Vivió en un mundo sin amanecer, se crió entre las sombras de las llanuras y bebió las tinieblas de los ríos. Comió la carne cruda de las criaturas del frío, pues el calor nunca se quedaba mucho tiempo en aquella tierra, ya que su hermana luz jamás la visitó.
Vivió errante, con el recuerdo apagado de la calidez de otra persona, demasiado difuso para retenerlo, demasiado doloroso para rememorarlo.
Sobrevivió, luchando por no convertirse en animal, afanándose en mantener la cordura en el vacío, en los lugares plagados de nada. Corrió aullando su melancolía, balbuceando en las orejas de nadie, repasando con los dedos los restos de lo que un día fue, buscándolos sin propósito.
El día de su final, vencido su cuerpo exhausto entre las cenizas negras, alzó la vista sin más intención que esperar la lóbrega conclusión de la noche eterna. Aspiró el polvo con fuerza cuando lo vio:
Un rayo de luz quebró la negrura del firmamento, alumbrando el mundo por primera vez en un tiempo incalculable.

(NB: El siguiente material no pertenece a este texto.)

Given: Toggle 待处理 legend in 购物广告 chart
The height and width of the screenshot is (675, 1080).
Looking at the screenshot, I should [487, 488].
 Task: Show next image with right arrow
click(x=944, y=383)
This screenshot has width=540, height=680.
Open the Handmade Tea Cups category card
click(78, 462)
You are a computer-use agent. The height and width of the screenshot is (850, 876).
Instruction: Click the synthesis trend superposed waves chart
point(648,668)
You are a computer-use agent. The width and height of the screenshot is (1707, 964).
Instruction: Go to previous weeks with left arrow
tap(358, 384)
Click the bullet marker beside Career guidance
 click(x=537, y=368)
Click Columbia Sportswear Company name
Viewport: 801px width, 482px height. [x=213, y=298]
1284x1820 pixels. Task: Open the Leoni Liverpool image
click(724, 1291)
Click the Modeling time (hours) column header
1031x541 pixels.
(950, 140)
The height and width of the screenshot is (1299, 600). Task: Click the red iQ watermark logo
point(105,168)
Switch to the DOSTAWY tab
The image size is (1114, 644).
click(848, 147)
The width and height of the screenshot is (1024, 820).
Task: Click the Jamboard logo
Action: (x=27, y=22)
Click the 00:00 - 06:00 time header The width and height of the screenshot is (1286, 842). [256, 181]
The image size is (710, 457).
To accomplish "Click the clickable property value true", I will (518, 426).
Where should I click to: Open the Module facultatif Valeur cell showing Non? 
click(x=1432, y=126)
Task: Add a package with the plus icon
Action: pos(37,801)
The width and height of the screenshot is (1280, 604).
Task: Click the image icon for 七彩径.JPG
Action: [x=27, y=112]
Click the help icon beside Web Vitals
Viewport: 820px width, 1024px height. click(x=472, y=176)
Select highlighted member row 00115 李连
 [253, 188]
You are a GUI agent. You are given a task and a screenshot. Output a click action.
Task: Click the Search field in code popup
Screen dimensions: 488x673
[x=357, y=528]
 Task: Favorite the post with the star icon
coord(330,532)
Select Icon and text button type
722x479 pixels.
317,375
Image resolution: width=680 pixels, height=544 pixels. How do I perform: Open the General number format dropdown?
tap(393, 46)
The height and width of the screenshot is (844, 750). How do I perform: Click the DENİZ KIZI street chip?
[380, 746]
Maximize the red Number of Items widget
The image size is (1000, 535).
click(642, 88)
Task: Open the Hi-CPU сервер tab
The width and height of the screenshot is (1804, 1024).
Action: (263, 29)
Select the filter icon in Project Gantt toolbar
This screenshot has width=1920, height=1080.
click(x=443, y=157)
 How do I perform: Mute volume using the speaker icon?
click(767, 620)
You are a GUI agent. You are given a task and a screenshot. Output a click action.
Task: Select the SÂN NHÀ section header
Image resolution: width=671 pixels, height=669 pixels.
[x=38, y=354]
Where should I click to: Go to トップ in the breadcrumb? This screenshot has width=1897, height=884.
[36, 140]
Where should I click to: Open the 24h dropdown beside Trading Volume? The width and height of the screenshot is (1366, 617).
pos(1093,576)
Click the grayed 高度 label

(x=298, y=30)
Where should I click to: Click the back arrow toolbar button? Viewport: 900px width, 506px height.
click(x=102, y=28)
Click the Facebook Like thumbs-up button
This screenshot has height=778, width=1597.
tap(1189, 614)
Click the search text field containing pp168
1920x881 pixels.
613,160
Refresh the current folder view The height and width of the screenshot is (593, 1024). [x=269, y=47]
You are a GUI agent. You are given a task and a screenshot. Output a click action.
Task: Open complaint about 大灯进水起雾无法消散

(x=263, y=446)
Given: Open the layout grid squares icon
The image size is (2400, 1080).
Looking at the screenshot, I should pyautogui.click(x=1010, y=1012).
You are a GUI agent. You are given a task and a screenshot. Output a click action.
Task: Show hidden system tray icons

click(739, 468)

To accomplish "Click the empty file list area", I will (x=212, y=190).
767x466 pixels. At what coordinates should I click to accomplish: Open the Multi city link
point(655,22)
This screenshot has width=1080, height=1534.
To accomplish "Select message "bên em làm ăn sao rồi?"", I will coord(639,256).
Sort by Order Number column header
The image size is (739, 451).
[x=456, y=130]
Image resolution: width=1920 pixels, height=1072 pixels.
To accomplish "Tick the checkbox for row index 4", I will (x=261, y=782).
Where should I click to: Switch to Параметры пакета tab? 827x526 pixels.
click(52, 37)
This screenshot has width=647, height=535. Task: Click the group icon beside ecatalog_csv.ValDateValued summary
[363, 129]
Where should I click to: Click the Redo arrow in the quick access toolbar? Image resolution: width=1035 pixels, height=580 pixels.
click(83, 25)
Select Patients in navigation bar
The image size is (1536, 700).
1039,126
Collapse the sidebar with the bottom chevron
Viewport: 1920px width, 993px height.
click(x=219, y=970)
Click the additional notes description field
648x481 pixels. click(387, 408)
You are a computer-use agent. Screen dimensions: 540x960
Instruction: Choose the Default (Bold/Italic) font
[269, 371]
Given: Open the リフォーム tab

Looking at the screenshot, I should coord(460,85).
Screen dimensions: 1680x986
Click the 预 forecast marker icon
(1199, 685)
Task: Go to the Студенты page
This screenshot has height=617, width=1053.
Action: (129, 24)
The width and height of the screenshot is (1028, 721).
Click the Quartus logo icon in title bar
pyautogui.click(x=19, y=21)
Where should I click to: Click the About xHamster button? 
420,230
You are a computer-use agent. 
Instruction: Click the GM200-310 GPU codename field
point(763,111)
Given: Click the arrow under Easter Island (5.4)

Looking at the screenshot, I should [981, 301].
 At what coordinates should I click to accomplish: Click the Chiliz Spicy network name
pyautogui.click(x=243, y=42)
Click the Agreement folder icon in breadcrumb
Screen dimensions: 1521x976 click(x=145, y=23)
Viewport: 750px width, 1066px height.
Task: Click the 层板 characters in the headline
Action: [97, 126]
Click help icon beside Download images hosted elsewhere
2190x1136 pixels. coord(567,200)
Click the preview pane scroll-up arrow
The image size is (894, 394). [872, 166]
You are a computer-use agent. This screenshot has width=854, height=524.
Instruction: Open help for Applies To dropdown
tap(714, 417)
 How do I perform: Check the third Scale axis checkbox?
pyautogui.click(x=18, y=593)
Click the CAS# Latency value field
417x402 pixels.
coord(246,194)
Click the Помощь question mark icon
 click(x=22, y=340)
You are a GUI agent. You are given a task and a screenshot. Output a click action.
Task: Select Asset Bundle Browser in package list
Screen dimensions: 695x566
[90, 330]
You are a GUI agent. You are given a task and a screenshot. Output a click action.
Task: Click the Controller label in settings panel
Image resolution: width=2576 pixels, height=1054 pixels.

El deseo cumplido de un solitario moribundo, ver por primera vez los vestigios de la civilización olvidada.
El osario descomunal apareció ante sus ojos atrofiados, los esqueletos oxidados surgían entre la escoria y los cascotes de las antiquísimas construcciones, asomaban entre los hierros retorcidos y reposaban sin esperanza. Una enorme columna de acero podrido se alzaba en medio de la desolación, asomando de un oscuro nicho subterráneo con su punta rojiza hacia el cielo, un arma de antaño, una herramienta del viejo Apocalipsis.
Se desmigajaron las tinieblas a medida que la luz se abría camino y apuñalaba el suelo, un nuevo amanecer, presagio de un mundo diferente, demasiado tarde para el hombre sin luz, demasiado tarde para la humanidad.